Carlo Regalia (che al Bari l’aveva voluto un tifoso “sano” come Michele Mincuzzi) si metteva al lavoro ed in pochi anni i debiti ed i saldi in rosso sono azzerati. I Matarrese quasi non credono: dal 1981 al 1992 hanno versato, in proprio, oltre 54 miliardi per il Bari. Ora la società è in attivo. Vincenzo Matarrese e Carlo Regalia costruiscono un club in grado di sopravvivere con le proprie risorse, senza svenarsi per far felici tifosi e giornali.
Il Bari ottiene, prima con Materazzi (Tovalieri e Protti uomini- gol) e poi con Fascetti (Ventola e Guerrero in gol) due promozioni fra assurde contestazioni.
Ormai, il tifo con striscioni offensivi e parolacce ha preso il sopravvento anche fuori dagli stadi. A Bari, poi, episodi del genere si sono ripetuti molte volte. Ho cercato di evidenziarli e di stigmatizzarli nel mio ultimo volume sul Bari uscito nel 1998. I processi sono continuati fino all’assurda campagna per sostituire la dirigenza.Il pretesto partiva da una campagna “anti-Fascetti”, l’allenatore per il quale avevo scritto una lettera personale a Vincenzo Matarrese perché non lo prendesse.

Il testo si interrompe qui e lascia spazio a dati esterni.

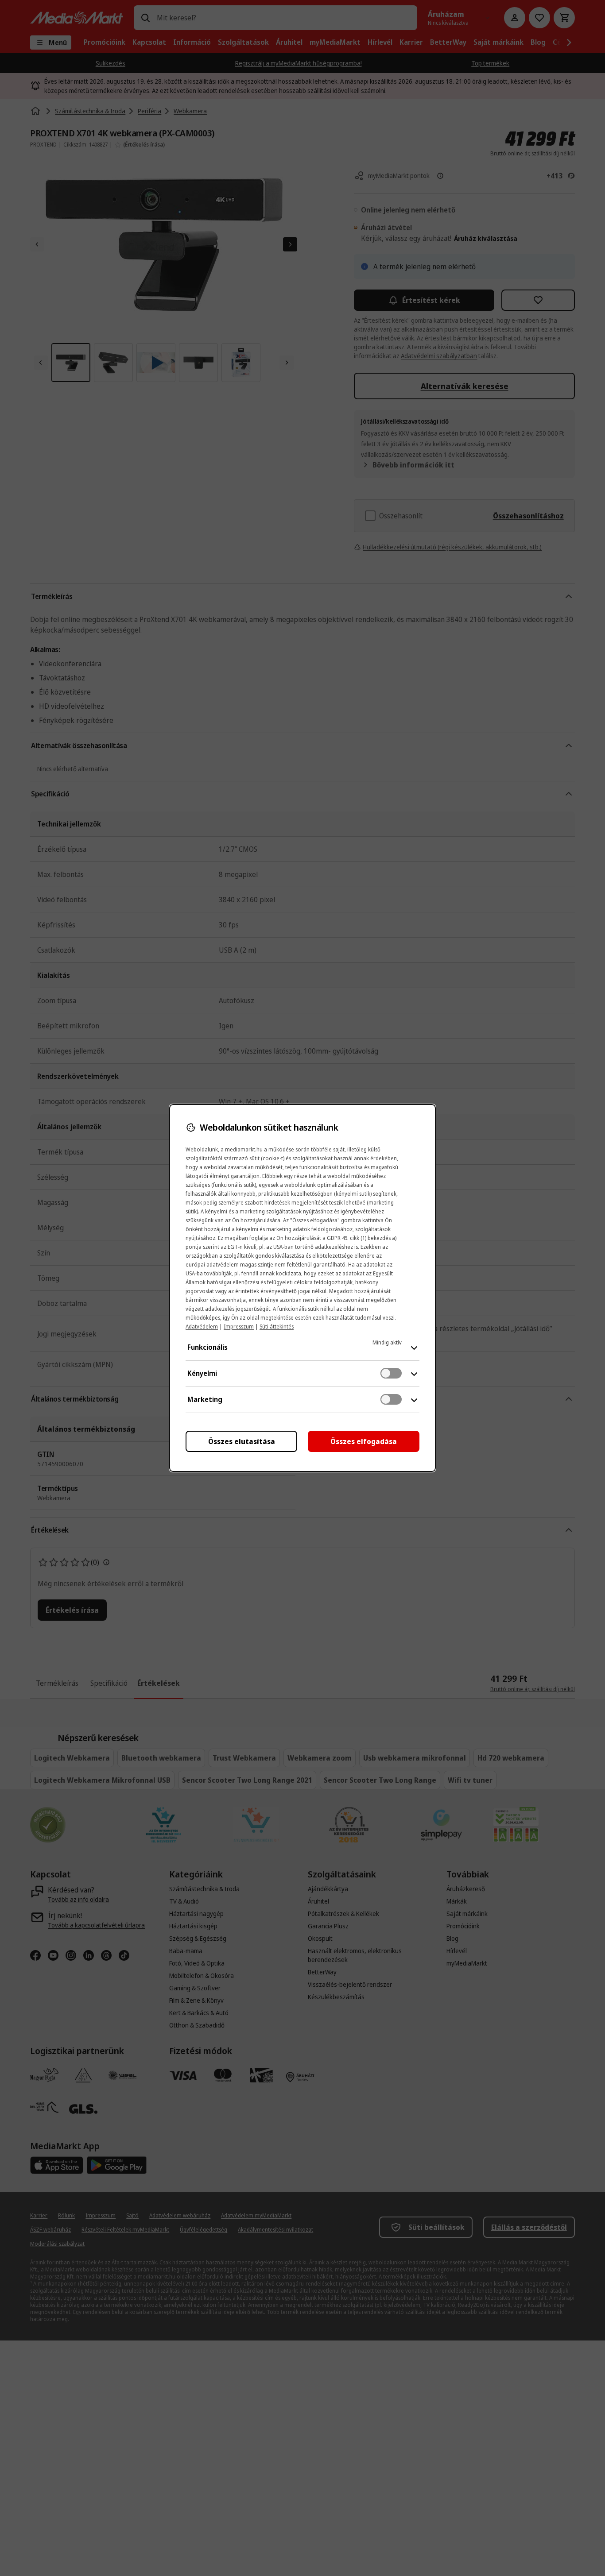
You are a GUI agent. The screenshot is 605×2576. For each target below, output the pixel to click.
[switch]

Non per incapacità tecnica ma solo per i suoi conosciuti precedenti e la sua irascibilità. Fascetti, comunque, faceva rimanere il Bari per quattro anni di seguito in A (anche con i gol di Masinga, offeso inizialmente dalla piazza) ma quello che più conta, dava risalto alla politica di Regalia e di Matarrese di tenere maggiormente conto del bilancio del club. Cosa che ho sempre condiviso e sostenuto . Ed ora, dopo la “cordata senza corda” come l’ha definita il prof. Antonio De Feo presidente del circolo Tennis, tutti hanno dato ragione a Matarrese (che si era addirittura dimesso dopo gli atti di violenza subiti) ed a Regalia presentatisi sul palcoscenico nazionale con una società sana e senza debiti. Non a caso in un editoriale apparso sulla rivista “IL BARI” leggo con piacere che “se il calcio vuole resuscitare dal suo crack, deve cominciare a percorrere la strada intrapresa
dalla società del Bari da diversi anni. Una società che, senza autoelogiarsi, viene presa a campione nel Belpaese”.
Nei suoi 95 anni di esistenza (73 in campionati nazionali) il Bari si fregia di 28 tornei di serie A, 33 di serie B, 8 di C, 2 di IV serie, 1 misto centro-sud e 1 in divisione nazionale. È la squadra più “gettonata” di Puglia ed a me tanto cara.